As the Society of which you are the able Generalissimo occasionally love a laugh even at the expense of the learned professions, I have sent the enclosed “Jeu d’esprit” as an attack on their risible faculties.

It was occasioned by the serious loss to the church of a good Saturday’s dinner from the circumstance of a court in one of our large towns having sat to so late and hour, by the anxiety of the lawyers to get all their business done, that the dignitaries of the church who had been invited to partake of the feast that usually succeeds on such legal labours, found it necessary to creep home dinnerless to bed, or at least only such as their own cupboards could afford and unattended with the pomp and circumstance of a public feast, and I am very sure that many members of your Society are sufficiently admirers of the Epicurean as well as of the other distinguished sects of philosophy, heartily to sympathize with, however they may be inclined to laugh at the diappointment of the Rev.

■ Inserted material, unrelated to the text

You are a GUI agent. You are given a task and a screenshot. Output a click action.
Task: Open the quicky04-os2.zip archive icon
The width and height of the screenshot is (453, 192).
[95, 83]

Gentlemen.

Yours

Epicuretto


“The guests now starve that causes may be tried”

(Pope travestied)

In full uniform, the turtle to storm
The church and the army had met
They waited till five, with hopes still alive
For in truth they were pretty sharp set.

At six some few scowl’d, at seven all growl’d
Their stomachs at eight “Cupboard cried”
At nine in a pet they went home for a whet
And swore that their patience was tried.

At last with a maw, as hungry as law
The court breaks up half after nine
At ten as I ween, with appetites keen
They sat down in order to dine.

But each Reverend Guest had crept home to rest
With stomach that had not a full pit
And some sad rogues say that all the next day
A languor pervaded the pulpit.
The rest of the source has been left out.